THE DATA:
- - - -

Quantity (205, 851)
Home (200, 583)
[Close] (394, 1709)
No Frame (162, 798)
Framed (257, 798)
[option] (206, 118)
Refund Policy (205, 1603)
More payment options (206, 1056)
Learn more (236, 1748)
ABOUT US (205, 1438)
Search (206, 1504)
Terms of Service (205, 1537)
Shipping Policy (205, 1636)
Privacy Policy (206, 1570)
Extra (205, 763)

- - - -

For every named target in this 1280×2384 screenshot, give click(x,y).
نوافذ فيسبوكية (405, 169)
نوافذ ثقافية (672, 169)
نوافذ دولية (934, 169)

- - - -

EXERCISE OBJECTIVE: For this task, write out exactly the lines of the entries above, starting at the line with "Framed (257, 798)" and ending at the line with "Extra (205, 763)", both included, and no others.

WRITTEN REPLY:
Framed (257, 798)
[option] (206, 118)
Refund Policy (205, 1603)
More payment options (206, 1056)
Learn more (236, 1748)
ABOUT US (205, 1438)
Search (206, 1504)
Terms of Service (205, 1537)
Shipping Policy (205, 1636)
Privacy Policy (206, 1570)
Extra (205, 763)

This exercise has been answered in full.